Gesprächsabbruch im Tarifkonflikt: Bahn und GDL ruhen am Sonntag
Die Verhandlungen zwischen Bahn und GDL sind erneut gescheitert. Beide Parteien weisen sich gegenseitig die Schuld zu.
BERLIN dpa | Im Tarifkonflikt zwischen Lokführergewerkschaft GDL und Deutscher Bahn ist der Versuch einer Annäherung erneut gescheitert. Die Gespräche, die beide Seiten am Freitag und Samstag in Berlin führten, werden am Sonntag nicht mehr fortgesetzt.
Die Verhandlungsdelegation der Bahn habe am Vormittag in Berlin vergeblich auf die Vertreter der GDL gewartet, sagte eine Bahnsprecherin. Eigentlich habe man mit der GDL über eine „Gesamtschlichtung“ der festgefahrenen Verhandlungen sprechen wollen. Zuvor hatte die GDL mitgeteilt, die Bahn habe die Gespräche am Samstag abgebrochen.
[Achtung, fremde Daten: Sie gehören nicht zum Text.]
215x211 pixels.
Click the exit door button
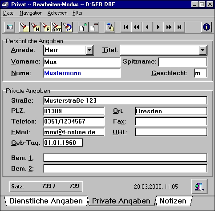click(x=199, y=187)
Die Bahnsprecherin sagte dazu: „Die GDL verdreht die Tatsachen.“
Den Verlauf der Gespräche stellten beide Seiten unterschiedlich dar. Die Bahn legte nach Angaben einer Sprecherin ein neues Angebot zur Einbindung der Lokrangierführer in ein GDL-Tarifwerk vor. Das sei von der Gegenseite als „intelligent und machbar“ bezeichnet worden, aber gleichwohl „aus politischen Gründen“ abgelehnt worden. Die Bahn habe dann vorgeschlagen, in eine Schlichtung des gesamten Tarifkomplexes zu gehen, was die GDL ebenfalls abgelehnt habe.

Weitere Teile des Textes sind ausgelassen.